文書抜粋:
- - - - - - -

しゃっくりが止まらない?1時間以上続く場合の原因と今すぐできる対処

生活

しゃっくりとは?基本メカニズム

しゃっくり(医学用語では「吃逆(きつぎゃく)」)は、横隔膜やそれをコントロールする迷走神経の痙攣(けいれん)によって起こります。横隔膜が急に収縮し、声門(のどの入り口)が閉じるために「ヒック」という音が出るのが特徴です。多くの場合は数分以内に自然と治まりますが、まれに1時間以上続いてしまうことがあります。


水を飲んでも止まらないときの対処法

1時間以上しゃっくりが続くと苦痛を感じる方も多いでしょう。次に挙げる方法は、横隔膜や迷走神経への刺激・リセットを狙ったものが中心です。人によって効果は異なりますが、まずは試しやすい方法から始めてみてください。

呼吸法(息を止める・紙袋呼吸など)

  • 息を止める方法
    大きく息を吸ったあと、15~30秒ほど息を止めて肺に二酸化炭素を溜めると、横隔膜のけいれんが抑えられやすくなります。
  • 紙袋呼吸
    口と鼻に紙袋を軽く当て、ゆっくり呼吸して二酸化炭素濃度を上げる方法です。ただし、密閉しすぎに注意し、息苦しくないように行ってください。
  • バルサルバ法
    鼻をつまんで息をこらえ、軽くいきむように力を入れると迷走神経が刺激され、しゃっくりの反射を中断できる場合があります。

耳への刺激(両耳を圧迫)

  • 耳を押す・指を入れる
    両方の人差し指をそれぞれ耳の穴にやや強めに差し込み、30秒~1分ほど静かに圧迫し続けます。外耳道の刺激が迷走神経に作用し、しゃっくりの痙攣を抑える働きが期待されています。

舌を引っ張る

  • 清潔な布で舌をつかむ
    少し痛みを感じる程度の強さで舌を30秒~1分ほど引っ張り続けると、嘔吐反射(ガグ反射)の誘発でしゃっくりが止まることがあります。実際に医療現場でも行われることがある方法です。

味覚刺激(砂糖・酢・レモンなど)

  • 砂糖を舌の奥に乗せる
    スプーン1杯程度の砂糖を口に入れ、ゆっくり溶かしながら飲み込むことで強い甘味が喉の奥を刺激します。研究では、20人中19人のしゃっくりが止まったとの報告例も。
  • 酢やレモンを少量なめる
    酸味による刺激でも迷走神経をリセットできる場合があります。少量ずつ、安全に試しましょう。

- - - - - - -

(スクリーンショットのグラウンディング資料)
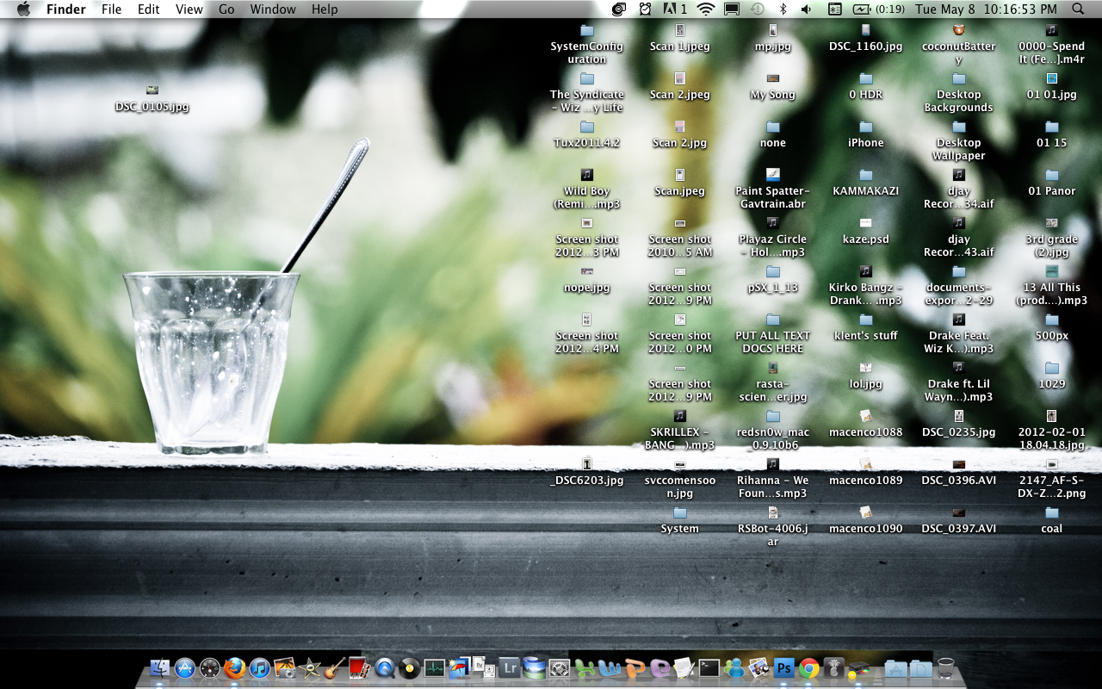This screenshot has width=1102, height=689.
Task: Open the Go menu
Action: (226, 9)
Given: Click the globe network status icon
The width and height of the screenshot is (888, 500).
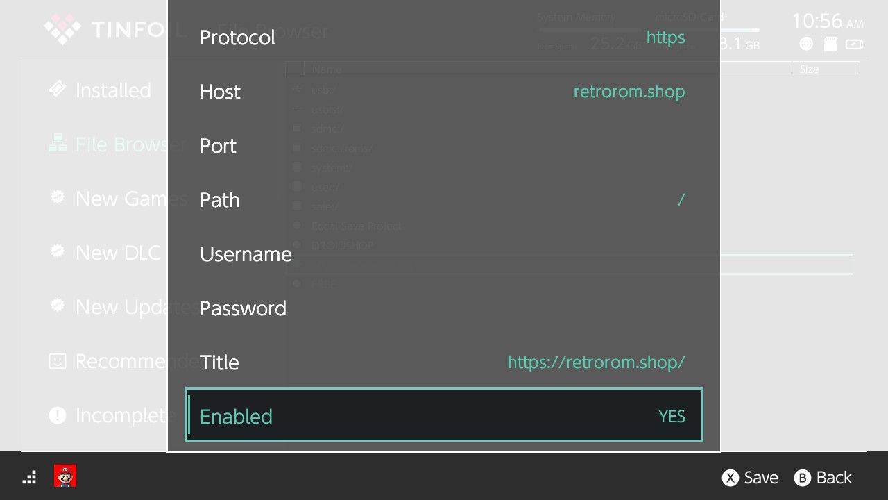Looking at the screenshot, I should 806,44.
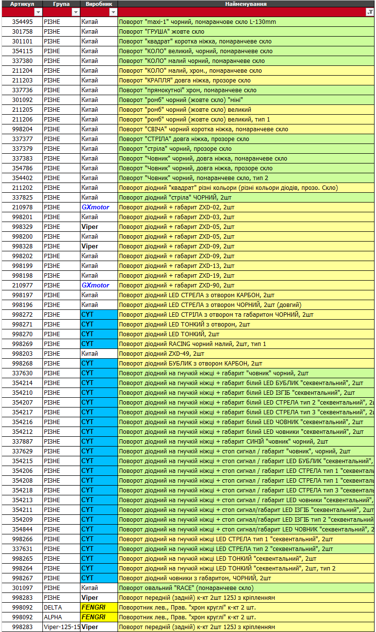Image resolution: width=376 pixels, height=632 pixels.
Task: Click the Виробник header cell
Action: (x=99, y=4)
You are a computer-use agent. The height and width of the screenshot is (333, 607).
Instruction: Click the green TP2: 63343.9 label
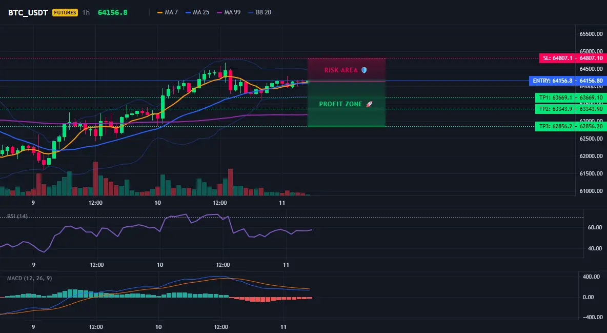(555, 109)
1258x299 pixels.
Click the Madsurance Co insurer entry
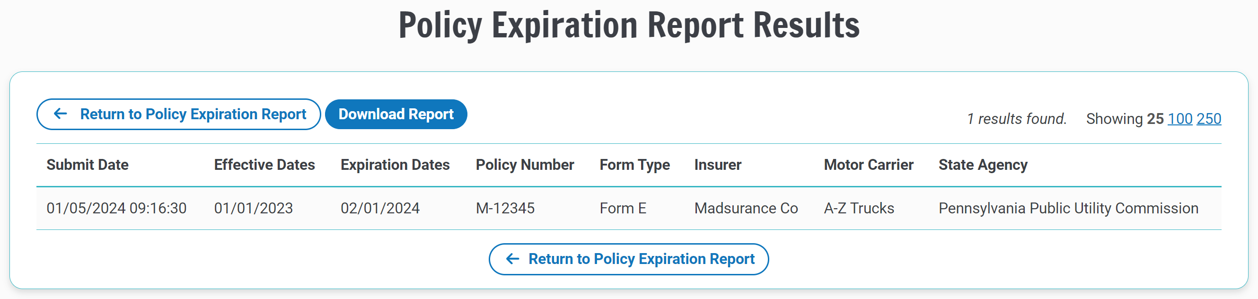[x=745, y=208]
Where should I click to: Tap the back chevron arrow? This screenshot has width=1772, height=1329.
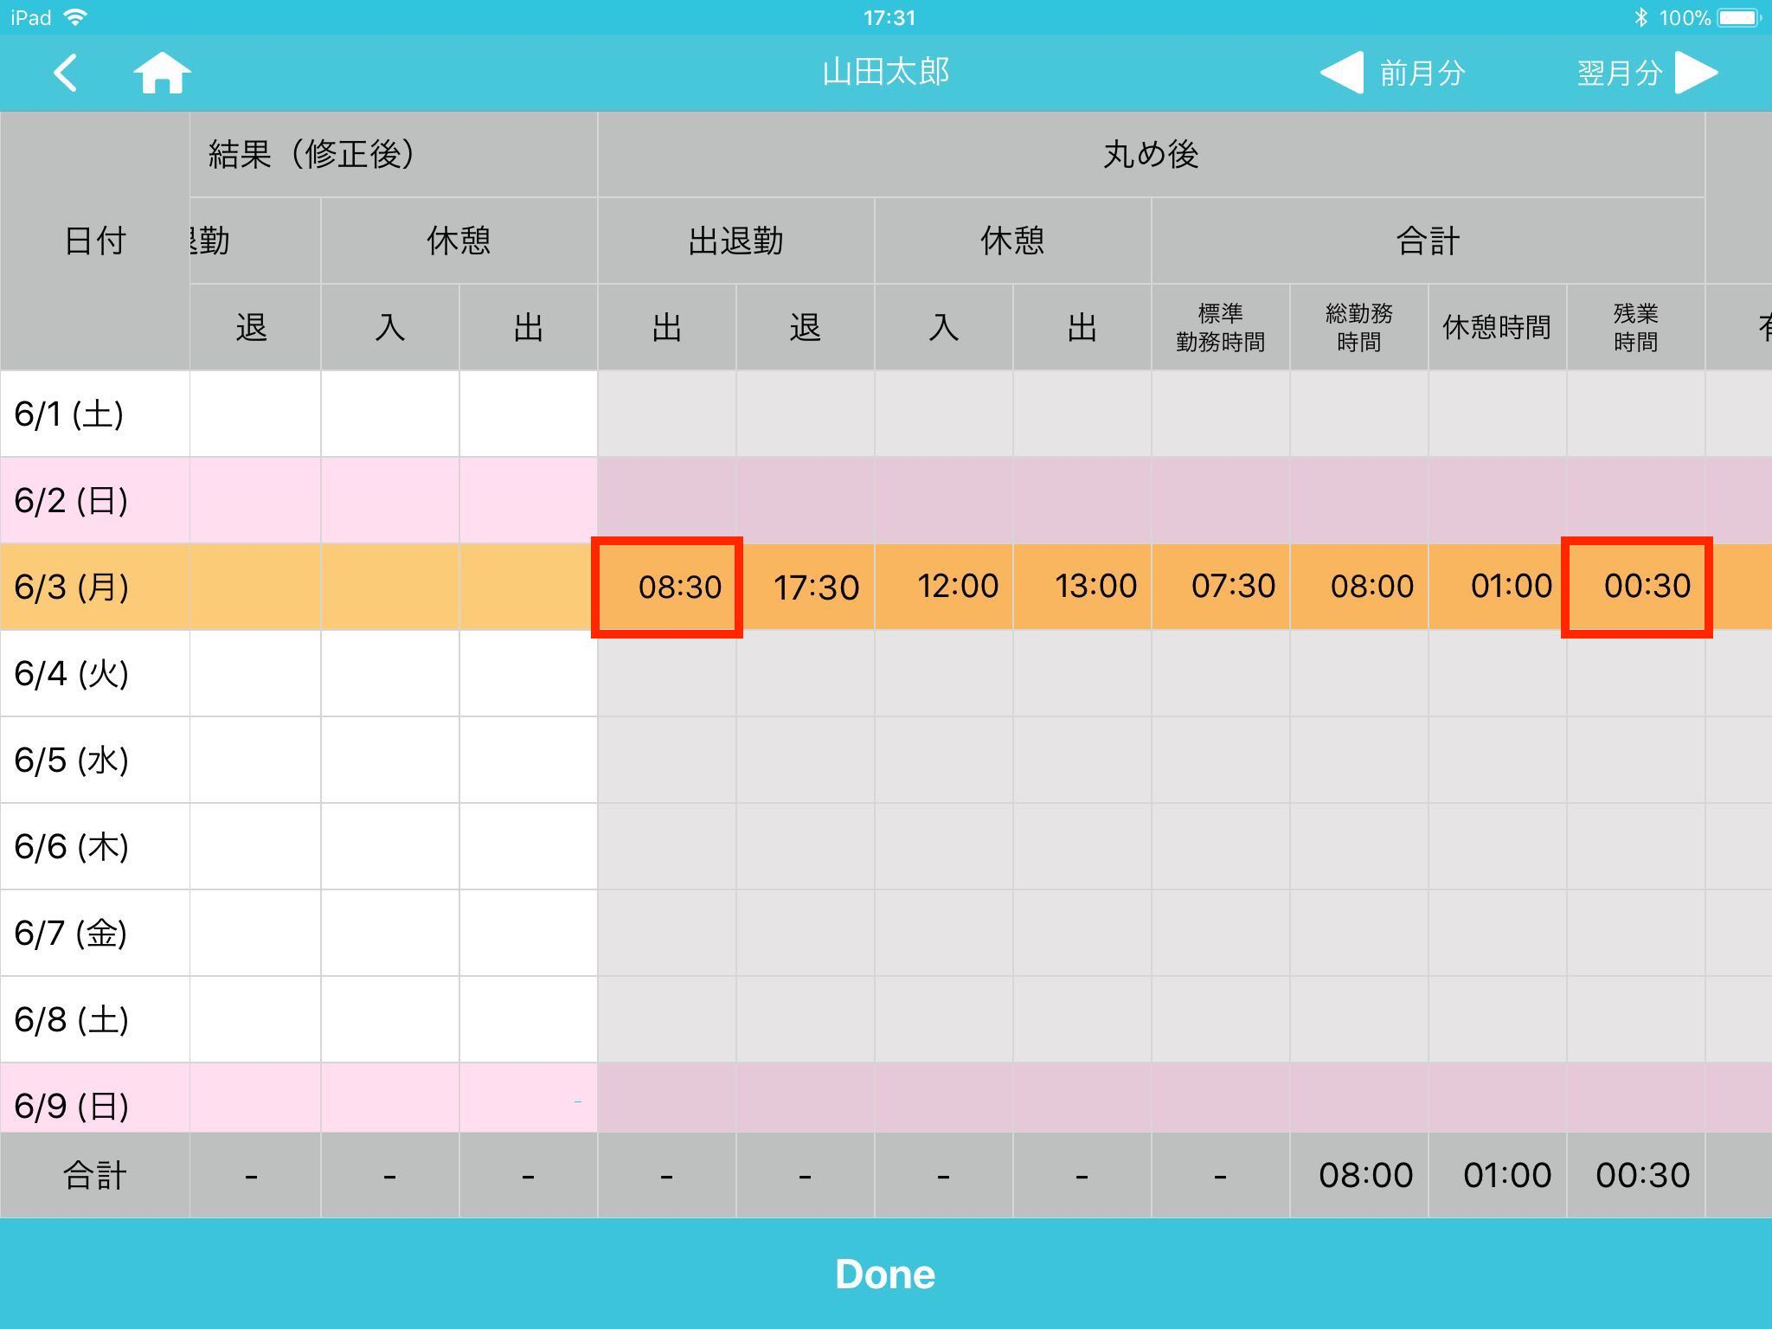[66, 73]

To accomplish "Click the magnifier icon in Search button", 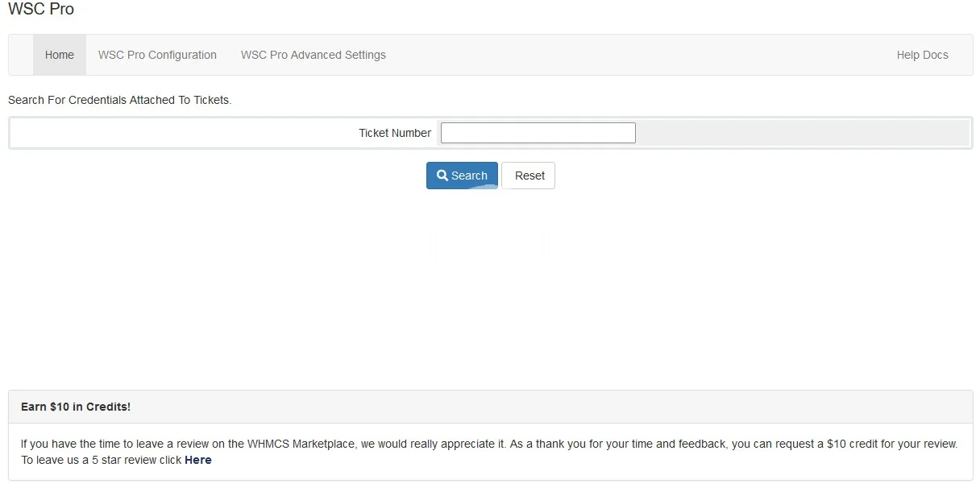I will coord(442,176).
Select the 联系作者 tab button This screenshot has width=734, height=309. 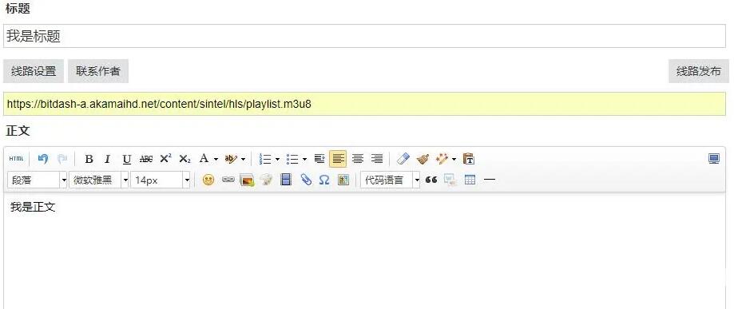pos(97,71)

- - - - - - -

設問 1:
しゃっくりについての文章に基づき、次の問いに答えてください。
(a) しゃっくりの医学用語は何ですか。
(b) 息を止める方法では、大きく息を吸ったあと何秒ほど息を止めるとされていますか。
(c) 砂糖を用いる方法の報告例では、何人中何人のしゃっくりが止まったとされていますか。
設問 2:
次の記述がしゃっくりについての文章の内容と合っているかどうか、「はい」か「いいえ」で答え、判断の根拠となる箇所を文章から引用してください。
(a) 舌を引っ張る方法は、医療現場でも行われることがある。
(b) 耳への刺激では、片方の耳だけを指で圧迫する。
(c) しゃっくりは、多くの場合数時間続く。
設問 3: しゃっくりについての文章を、最後の文の後から書き進めてください。

解答欄 1:
(a) 吃逆(きつぎゃく)です。
(b) 15~30秒ほどです。
(c) 20人中19人です。

解答欄 2:
(a) はい。「実際に医療現場でも行われることがある方法です。」
(b) いいえ。「両方の人差し指をそれぞれ耳の穴にやや強めに差し込み」
(c) いいえ。「多くの場合は数分以内に自然と治まります」

解答欄 3:
冷刺激を与える

  • 冷たい水を一気に飲む
    急激な冷たさが横隔膜や迷走神経を刺激し、しゃっくりを抑える効果が期待できます。
  • 氷を口に含む/首筋を冷やす
    氷を少しずつ溶かしながら飲み込んだり、ビニール袋に入れた氷を首の後ろに当てたりする方法もあります。

注意:「驚かせる」は推奨されません
人を突然驚かせてしゃっくりを止める方法は有名ですが、転倒事故や心臓への負担などリスクがあるため、意図的に驚かす方法は避けましょう


いつ病院に行く?受診の目安と注意すべき症状

長引くしゃっくりは本人にとって大きなストレスですが、以下の場合には早めに医療機関を受診することをおすすめします。

  1. 48時間以上しゃっくりが続くとき
    2日以上続く「持続性しゃっくり」は、他の病気が隠れている可能性があるため、医師によるチェックが必要です。
  2. 神経症状や胸痛などを伴うとき
    激しい頭痛や手足のしびれ、胸の痛み(胸痛)、発熱、嚥下困難などがある場合は重大な疾患が背景にあるかもしれません。速やかに受診してください。
  3. 1週間以上止まらない難治性しゃっくり
    一般に「難治性しゃっくり」は検査や専門的な治療が必要とされ、脳・消化器系を含めた各種検査が行われることがあります。

病院での治療はどうなる?

原因となる疾患の治療

まず、しゃっくりの原因となりうる疾患(胃食道逆流症、脳梗塞、脳腫瘍など)が疑われる場合は、その治療が優先されます。基礎疾患の改善に伴い、しゃっくりが止まるケースも多いです。

薬物療法

  • クロルプロマジン(抗精神病薬)
    日本でしゃっくり治療に保険適用のある薬の一つ。難治性しゃっくりに使用される場合があります。
  • バクロフェン(筋弛緩薬)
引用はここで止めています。